# [TEXT UNDER STUDY]

The magnificently woke actor George Clooney has demanded we all boycott luxury hotels with links to Brunei because the country has ruled homosexuals must be stoned to death. Happy to help, George — that’s Brunei off my Christmas card list.

There are nine other countries where gay people face the death penalty. They all have something in common. Much like the countries that will put you to death for apostasy. Shall we boycott those, too, as well as countries where gay people are simply imprisoned or lashed? They all have something in common, too.

I wish George would explain what that something was.

15 thoughts on “Fair point”

  1. Talking of that something in common, today’s Times also runs an article on £8 billion of fraud from a group of British Asians*; some of this stolen money was funnelled to terrorist organisations.

    There’s also articles highlighting the ‘tragic’ cases of various allegedly British people who are whining about the consequences of their poor life choices ie joining up with groups of murderous religious maniacs.

    No comments allowed on any of those articles. Of course.

    *perhaps Thais or Hindus of Indian origin?

  2. So we can now add spectacular fraud to electoral corruption, bent councils, restrictions on free speech, terrorist murders and child rape on a scale that you normally only hear of in an African war to the list of horrors we have suffered thanks to the influx of backwards Muslim peasants from the world’s worst shitholes.

    As far as I can tell, on the ‘positive’ side of the ledger, all we have is Mo Farah and several thousand crappy restaurants serving a bastardised version of Indian food.

  3. George is just an actor. It would be more significant if his wife, the best dressed human rights lawyer in the world, ventured an opinion, unless there’s something in her background which prevents her.

[Saved entries]

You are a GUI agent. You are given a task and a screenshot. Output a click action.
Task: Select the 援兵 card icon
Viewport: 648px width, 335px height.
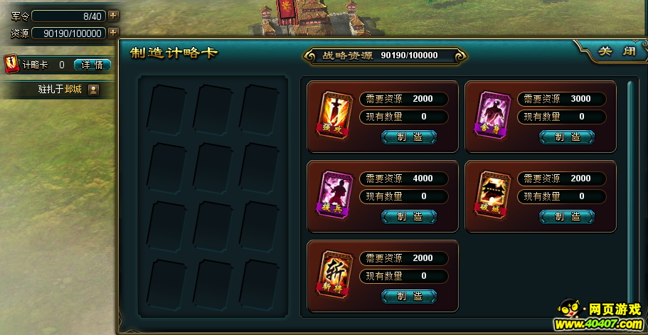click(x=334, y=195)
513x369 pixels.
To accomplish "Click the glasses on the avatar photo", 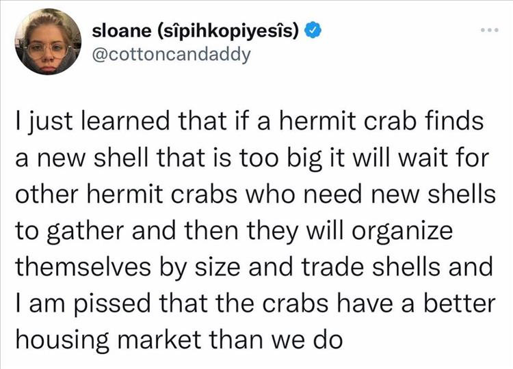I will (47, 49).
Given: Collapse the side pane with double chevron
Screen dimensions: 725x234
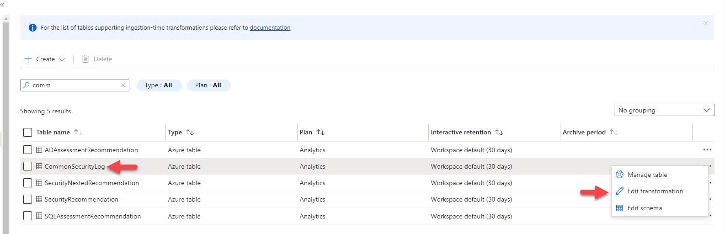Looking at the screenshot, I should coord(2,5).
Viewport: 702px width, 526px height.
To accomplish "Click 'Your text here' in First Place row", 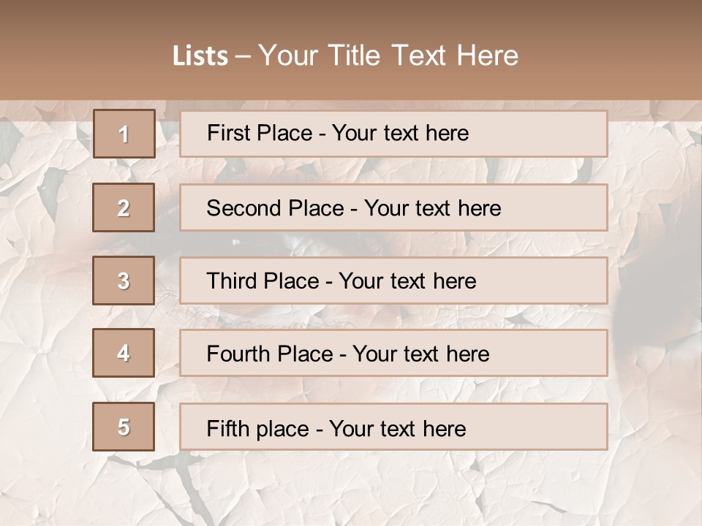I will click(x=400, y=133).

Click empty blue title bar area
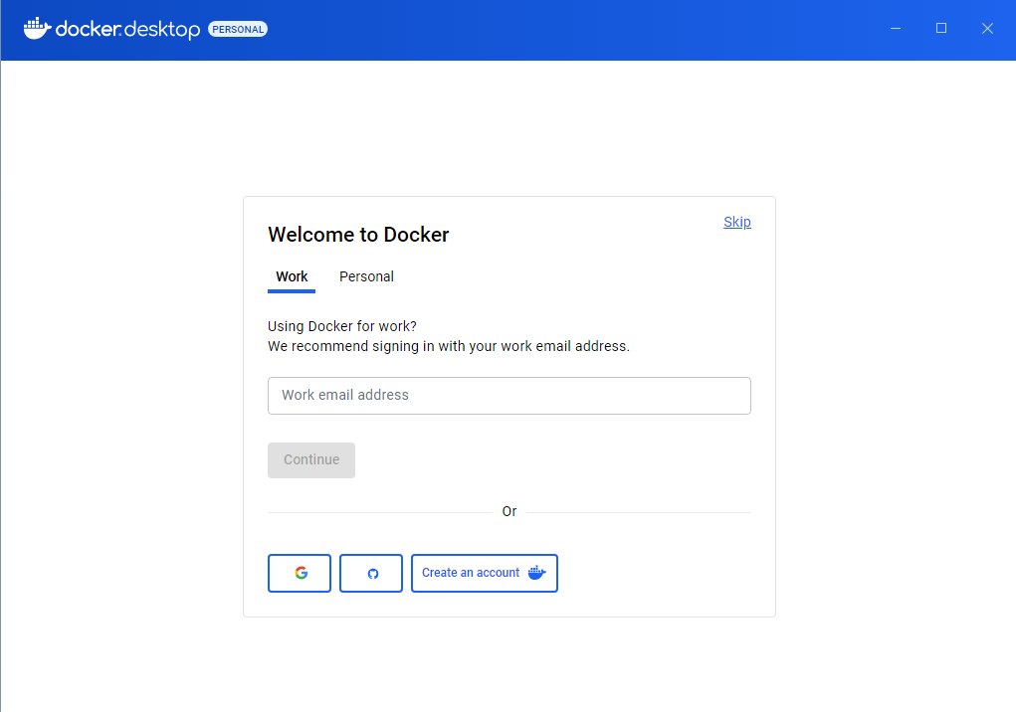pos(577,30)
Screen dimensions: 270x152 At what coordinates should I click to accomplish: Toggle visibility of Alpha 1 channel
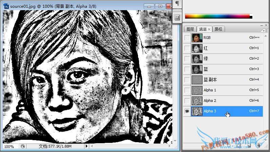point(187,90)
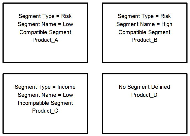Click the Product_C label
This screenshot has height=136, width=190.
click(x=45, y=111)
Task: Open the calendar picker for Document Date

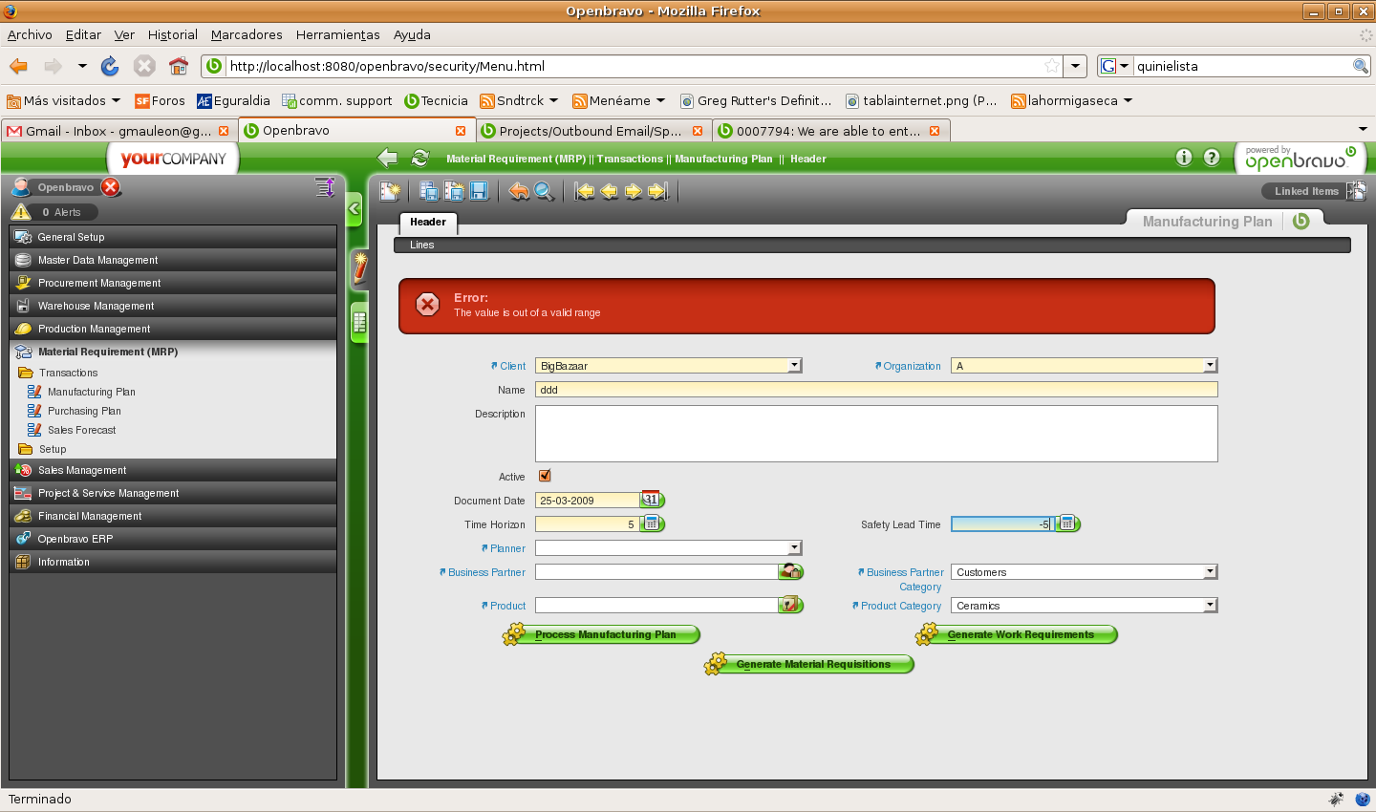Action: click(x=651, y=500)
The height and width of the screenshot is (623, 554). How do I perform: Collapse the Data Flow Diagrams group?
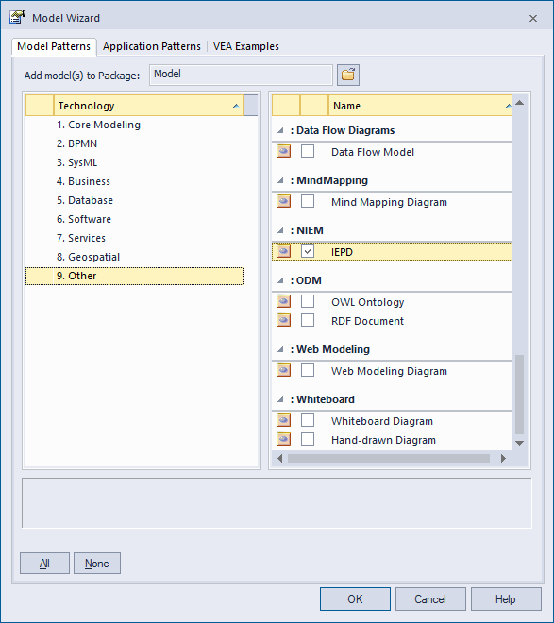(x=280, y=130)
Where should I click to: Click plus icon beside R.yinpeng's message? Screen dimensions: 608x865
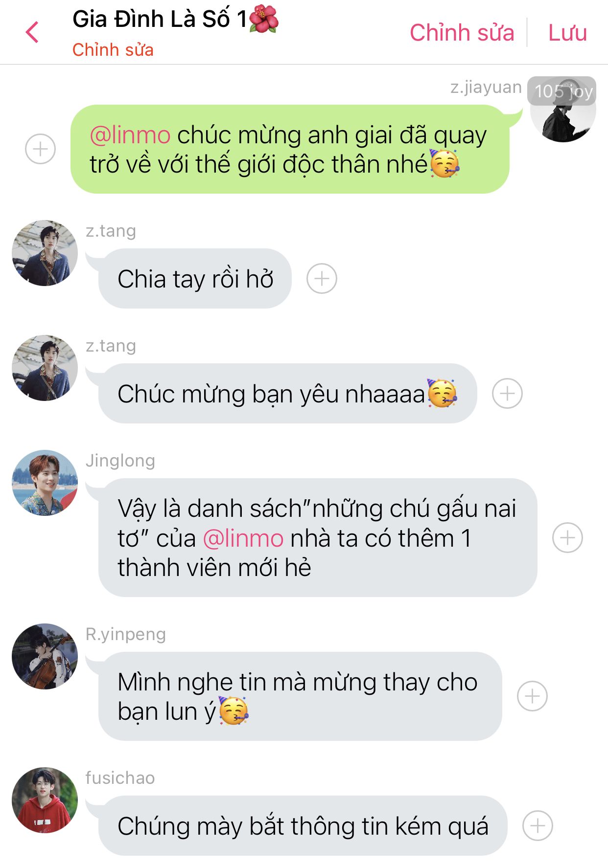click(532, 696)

# [ASSIGNMENT 1]
Echo the stretch of the Brunei boycott post from "2. So we can" through "which prevents her.", word for word.
# [ASSIGNMENT 2]
According to the Brunei boycott post, in how many other countries do gay people face the death penalty?
# [ASSIGNMENT 3]
Please go on with the Brunei boycott post from the point where it stops.
The rows come from a separate source.

# [ANSWER AREA 1]
2. So we can now add spectacular fraud to electoral corruption, bent councils, restrictions on free speech, terrorist murders and child rape on a scale that you normally only hear of in an African war to the list of horrors we have suffered thanks to the influx of backwards Muslim peasants from the world’s worst shitholes.

    As far as I can tell, on the ‘positive’ side of the ledger, all we have is Mo Farah and several thousand crappy restaurants serving a bastardised version of Indian food.

  3. George is just an actor. It would be more significant if his wife, the best dressed human rights lawyer in the world, ventured an opinion, unless there’s something in her background which prevents her.

# [ANSWER AREA 2]
Nine.

# [ANSWER AREA 3]
  4. “…a group of British Asians”

    British/ Asians: Pick one, as I’m pretty sure the British hail from NW Europe.

  5. Ah, Rod Liddle – good non-woke chap

    Any good chaps here to copy & paste (or pastebin) paywalled article, please?

  6. Adrian – It is Jacinda
    However she often gets “Jacinta” and apparendly it rilly annoys the loving caring princess.
    So, keep it up

  7. There is no way out of this mess, and from here on in things will only get worse. That’s the most optimistic spin I can put on the events of Friday, when Theresa May’s wheezing donkey of a Brexit plan was whipped and beaten for a third time, ready to be carted off to the glue factory.

    The most likely scenario, I reckon, is that one day quite soon we will wake up to find that Magic Grandpa is running the country, after an election in which the people of the UK decided that even the anti-semitic, quasi-commie, ultra-woke, terrorism-supporting rabble of Labour, led by a halfwit, is preferable to this shower of pompous, grasping and deluded idiots, ie the Conservative Party.

    Switch on the TV that glad bright morning and the new home secretary, Diane Abbott, will patiently explain to you, eyes swivelling back into her head, just why Labour won. Pollster Sir John Curtice reckons the most likely outcome of a general election would be a hung parliament; I disagree. I think Labour would win handsomely — and I got it right last time.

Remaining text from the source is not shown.